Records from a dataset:
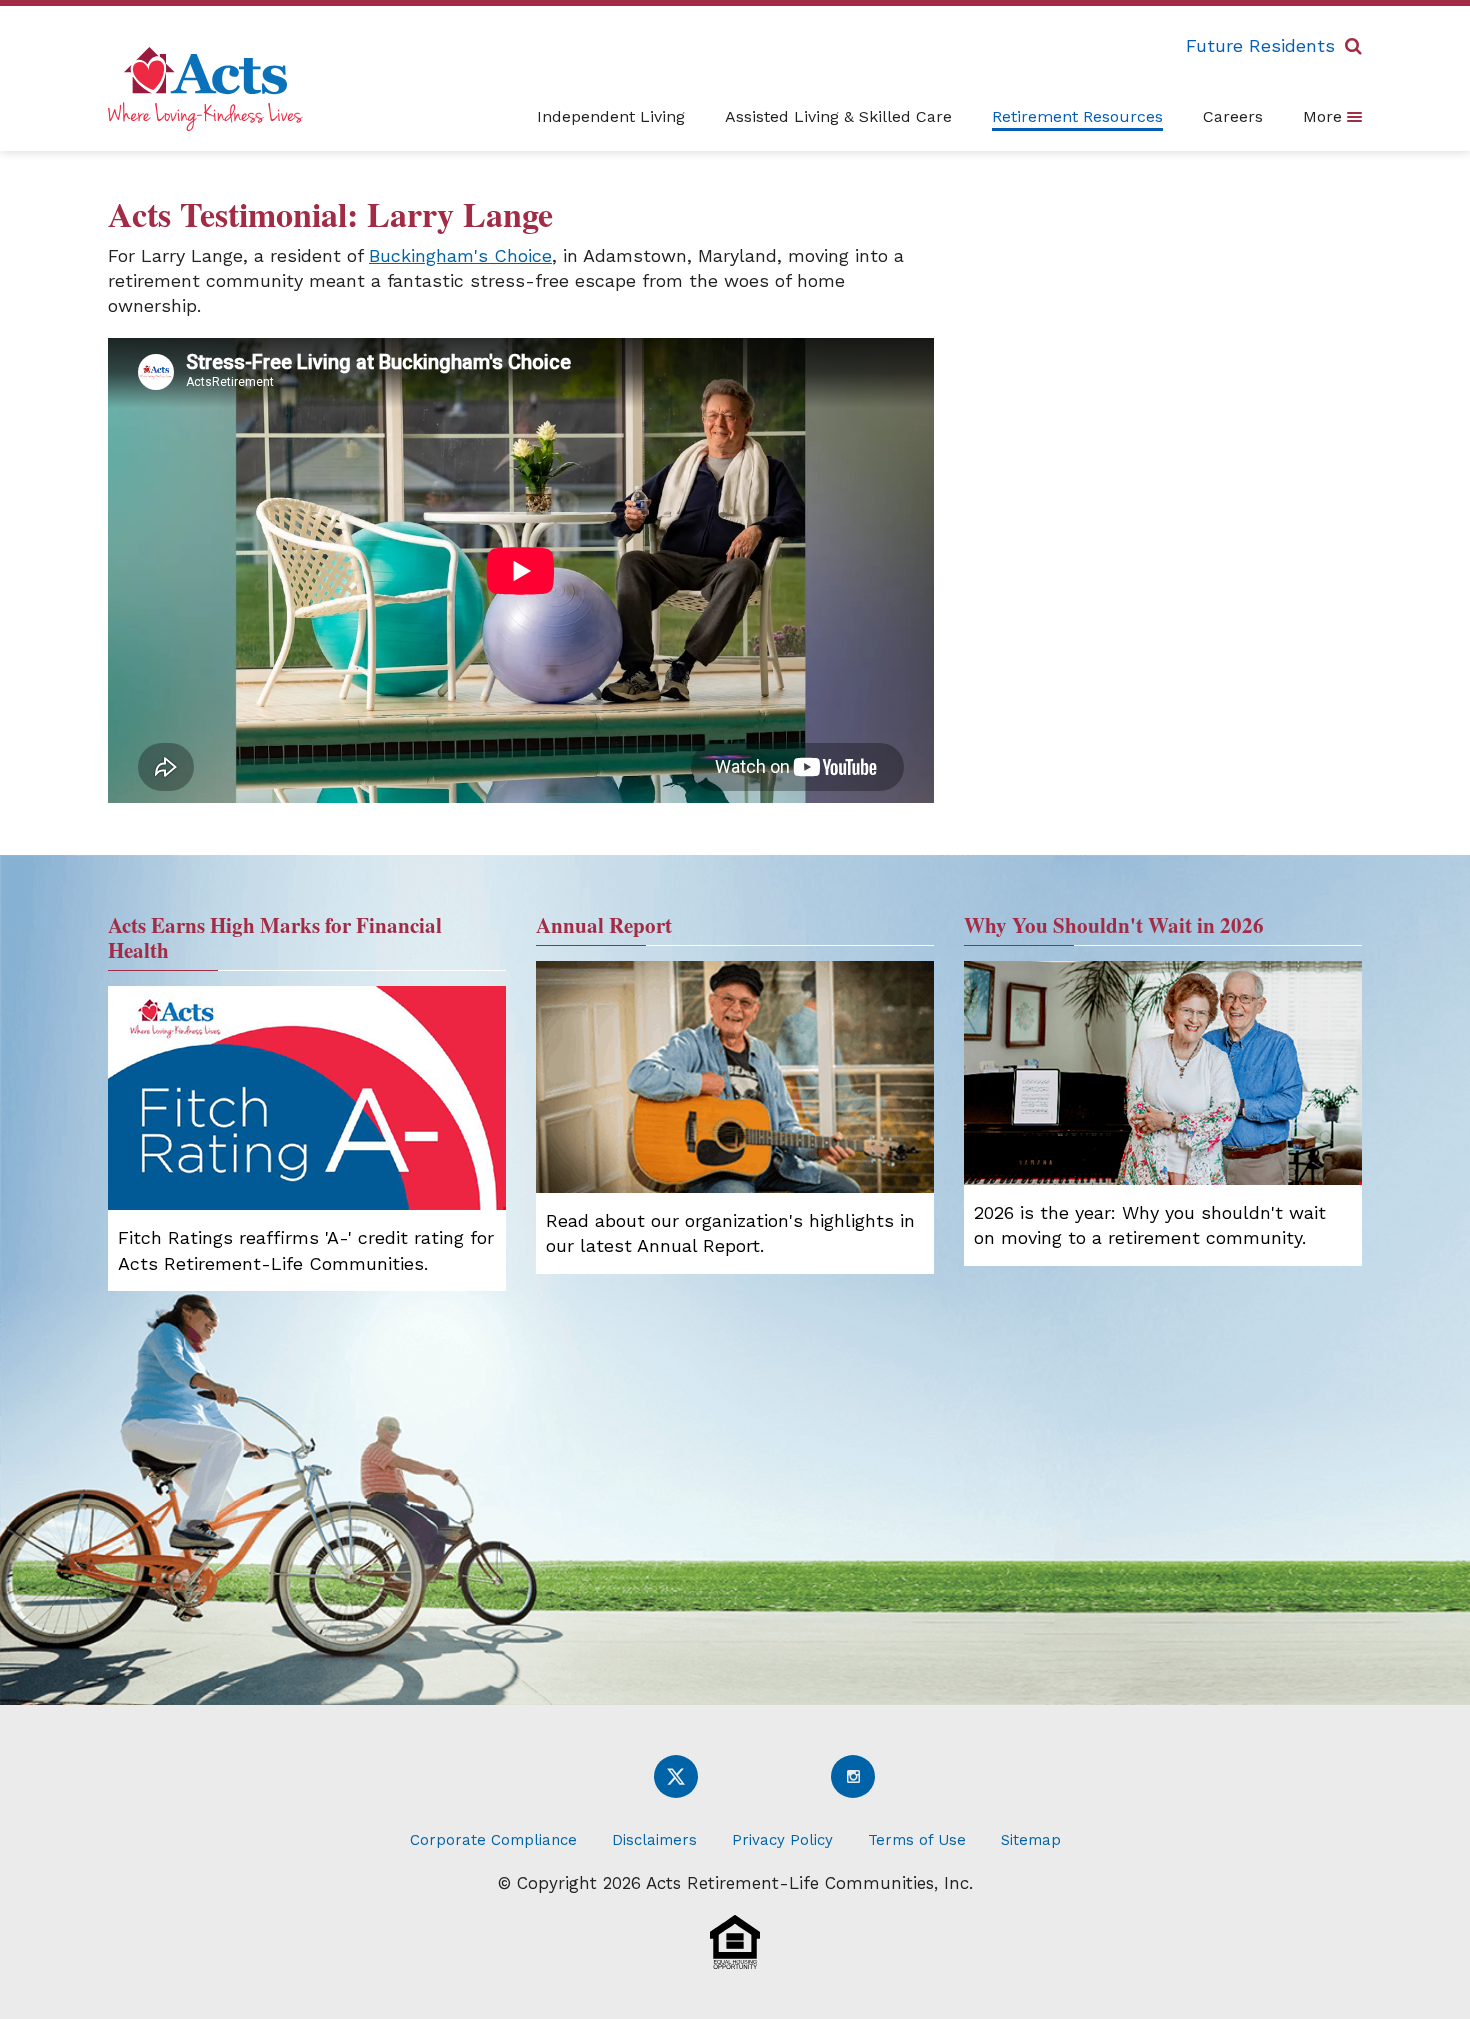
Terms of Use (917, 1840)
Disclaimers (654, 1840)
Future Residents (1260, 45)
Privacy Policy (782, 1840)
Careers (1233, 116)
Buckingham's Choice (460, 255)
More (1325, 116)
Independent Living (611, 116)
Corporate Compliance (493, 1840)
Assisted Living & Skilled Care (838, 116)
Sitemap (1031, 1840)
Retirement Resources (1077, 116)
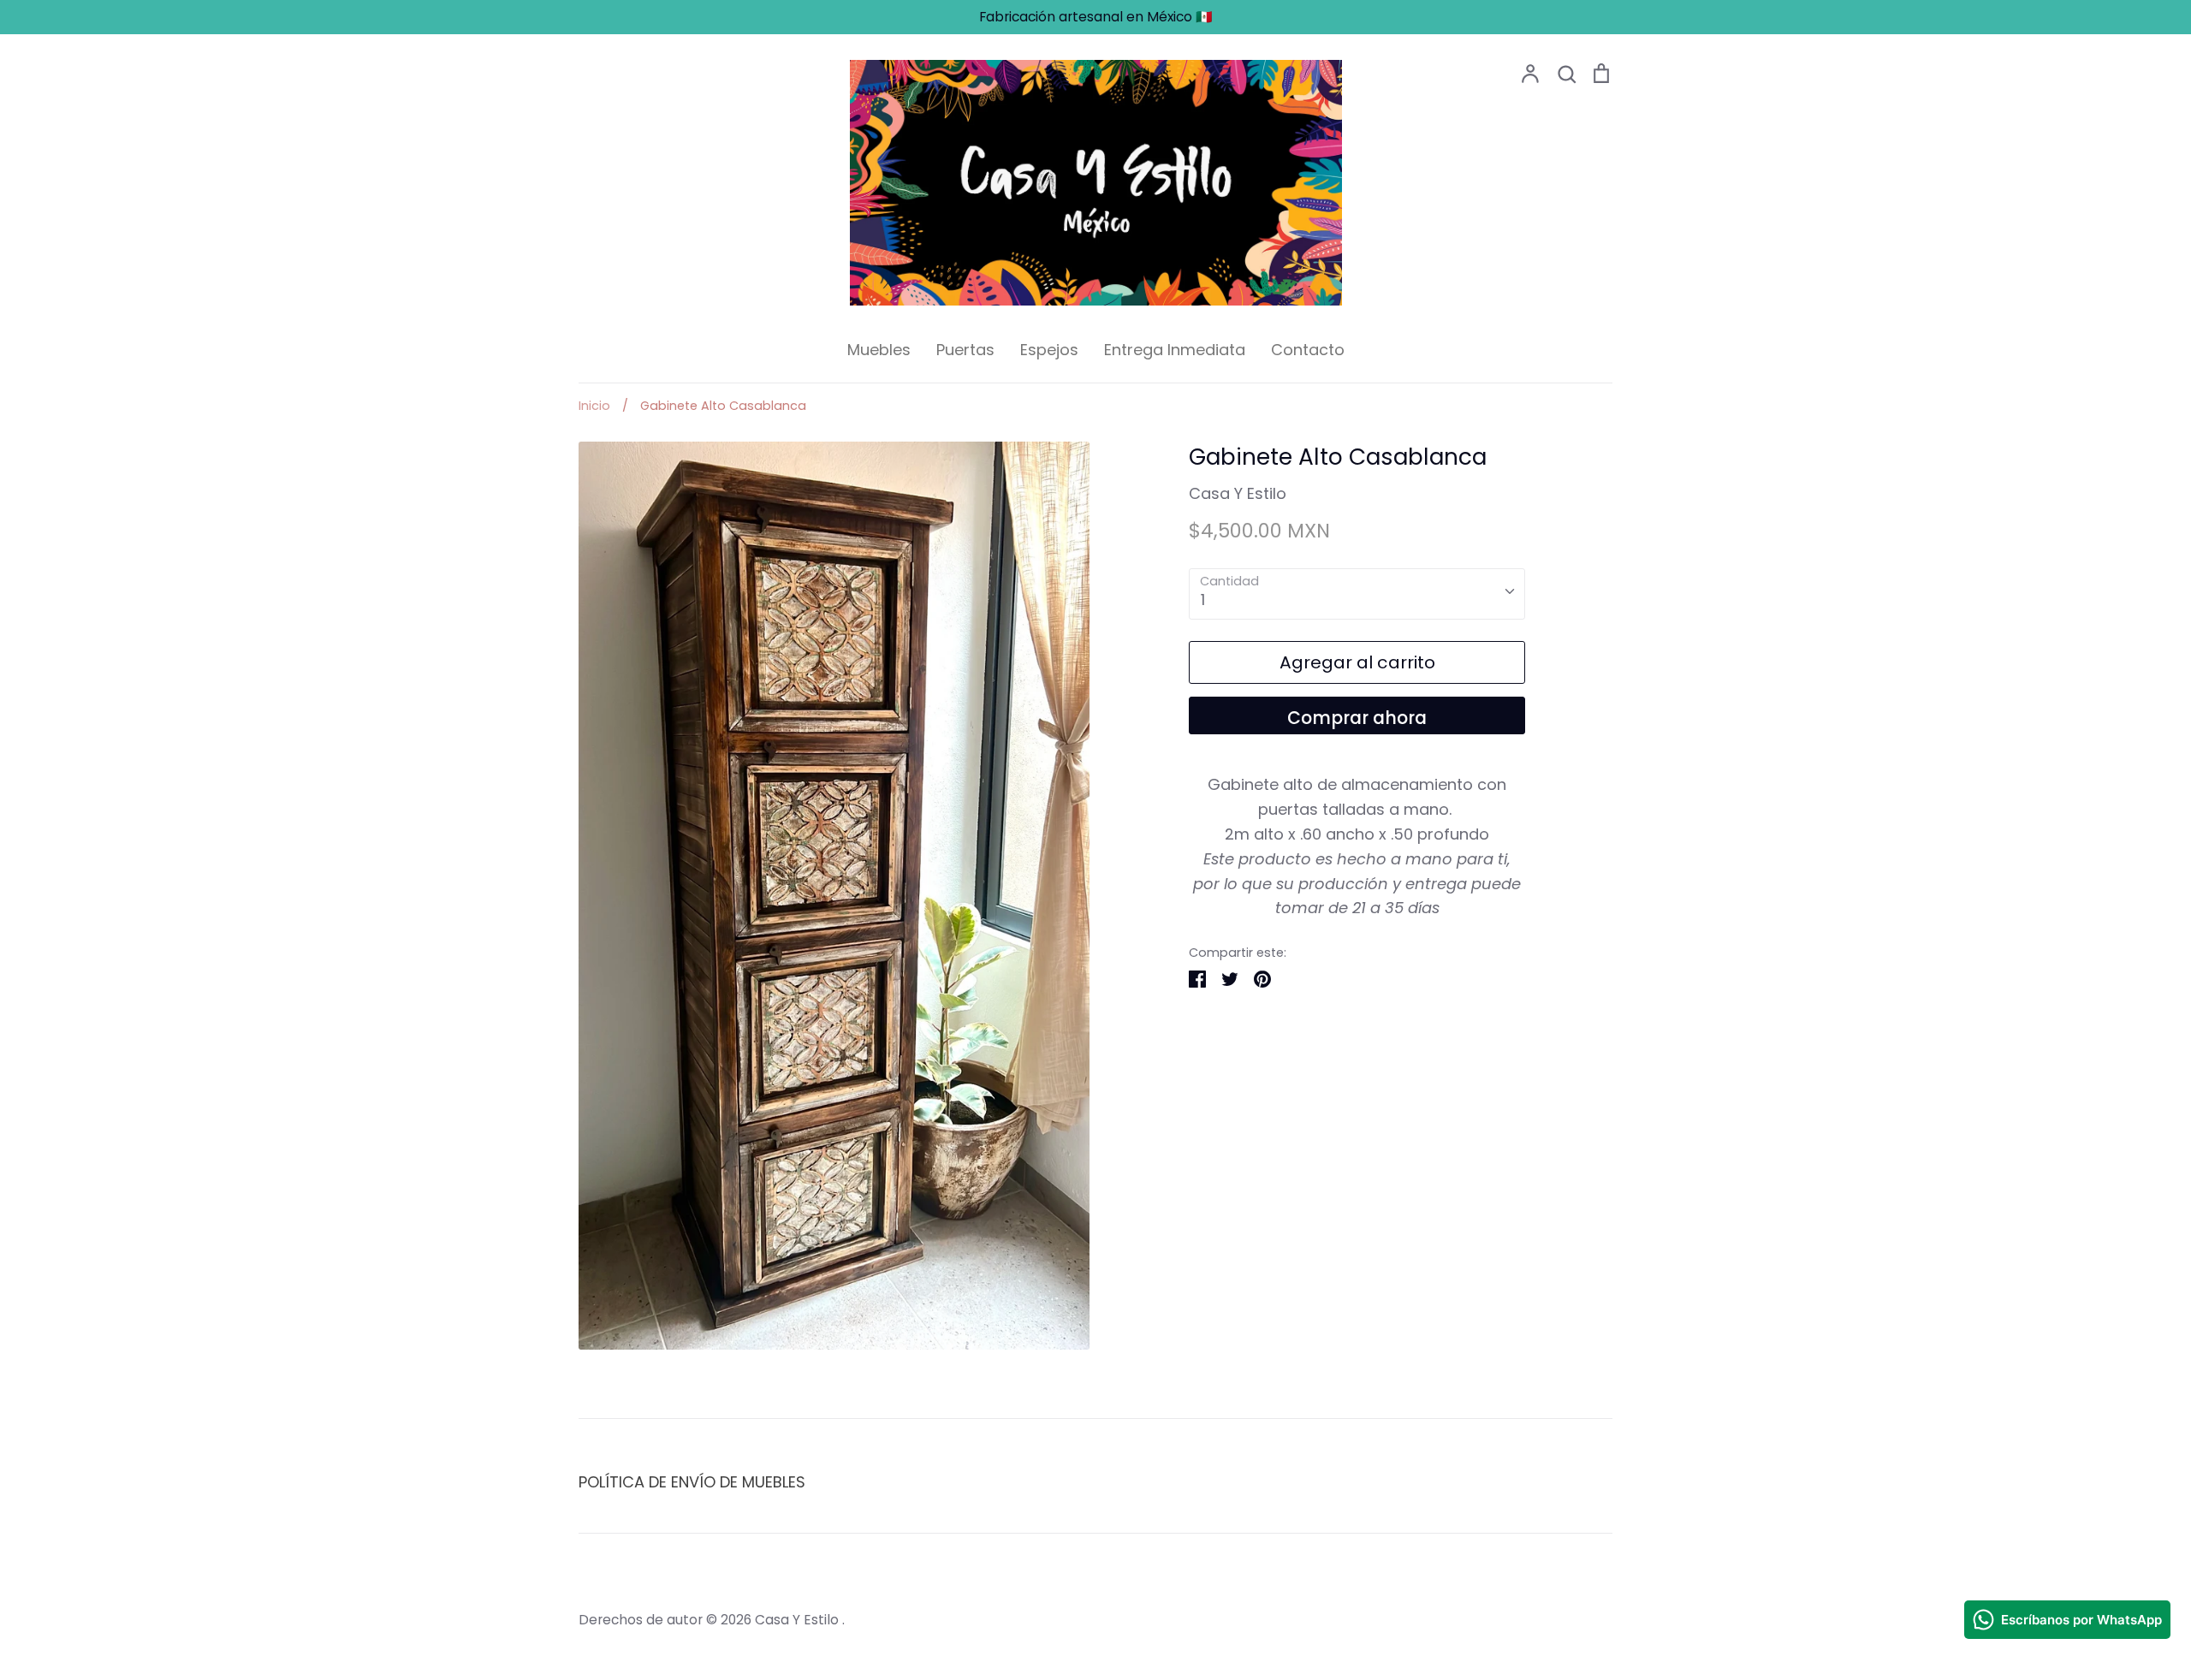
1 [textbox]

Task description:
Please transcribe word for word the lines from the one bearing "More (1325, 116)" through the last line of the records above, omitting the pictures.

Result:
More (1325, 116)
Independent Living (611, 116)
Corporate Compliance (493, 1840)
Assisted Living & Skilled Care (838, 116)
Sitemap (1031, 1840)
Retirement Resources (1077, 116)
1 [textbox]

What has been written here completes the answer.